Mike Tomlin. Kevin Colbert. Art Rooney II. All of them said that the Pittsburgh Steelers needed to improve upon its run game from last season. The team rushed for just 1447 yards with seven touchdowns, both 29th in the league, in spite of the fact that they ranked 20th in carries. Their team 3.7 yards per carry was 30th.

Consider this: they rushed for 1445 yards in 2018, but they did so on just 345 carries. Last year, they had 395 carries: 50 more attempts for two more yards. And they scored 16 touchdowns on the ground in the previous year, more than twice as much. This was a year in which Ben Roethlisberger set new club records for attempts, completions, yards, and touchdowns in the passing game.

So what do they do? They grab a new running back and a mauling guard.
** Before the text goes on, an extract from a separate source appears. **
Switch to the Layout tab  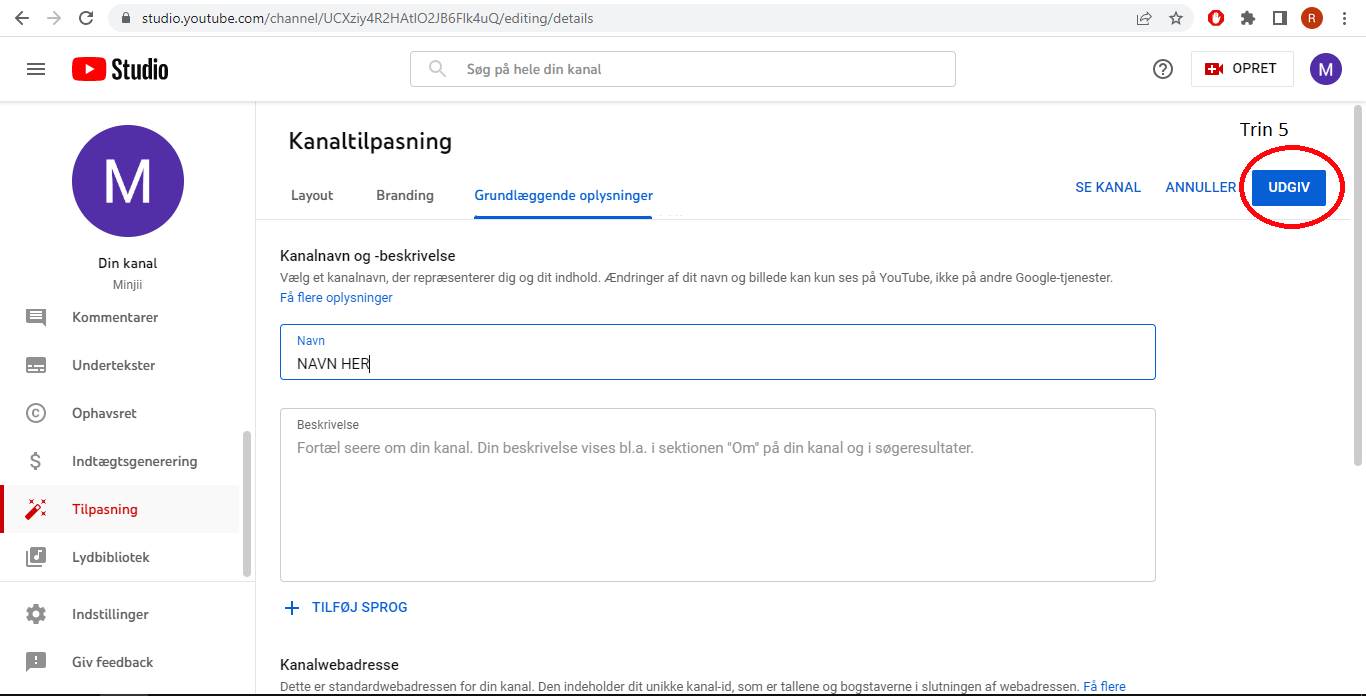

Offensive line coach Shaun Sarrett during his post-pick press conference made it pretty clear what he saw on the tape of his newest pupil, Kevin Dotson.
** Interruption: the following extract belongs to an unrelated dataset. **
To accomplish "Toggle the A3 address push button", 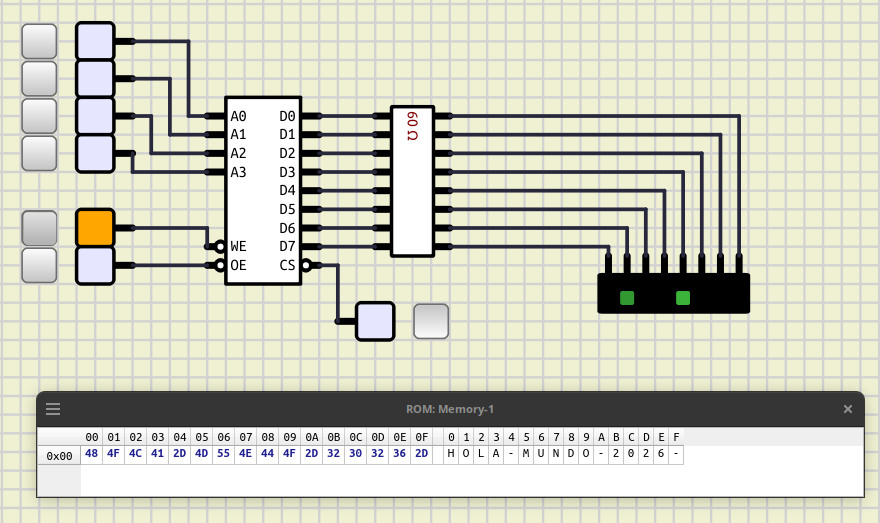I will tap(39, 153).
He is the type of guy when you look at that old-school run game stuff like back in the day when you run through guys, this really flashes on his tape”, the second-year offensive line coach said. “That was the stuff that really jumped out at us when we started watching this guy. Really liked him”.

Dotson is the first interior offensive lineman that the Steelers have drafted within the first four rounds since David DeCastro as a first-round pick in 2012. That is a long time. The last interior lineman drafted was Wesley Johnson, a fifth-round pick several years ago, who never dressed for a game but would later start elsewhere.

He comes to the club in an offseason that saw 11-year veteran Ramon Foster retire. His direct backup, B.J. Finney, was headhunted by Seattle, to be replaced by Stefen Wisniewski in free agency. He and right tackle Matt Feiler are expected to compete for the vacant left guard job.

Dotson would love to compete for that job as soon as possible, but as should go without saying, the shortened offseason—whatever we might see from it—will severely limit his opportunity to make headway in that endeavor.

No matter his contributions as a rookie, whether it is as a starter or merely a reserve, he could eventually be ticketed for a bigger role in the offense as a run-blocker, something the line has gotten away from as its focus.

Of course, the game is driven by the pass these days, so you want to make sure your linemen can pass protect. But it wouldn’t be unfair to point out that the Steelers’ line could use an upgrade in their run-blocking abilities. Perhaps Dotson can provide that, in time.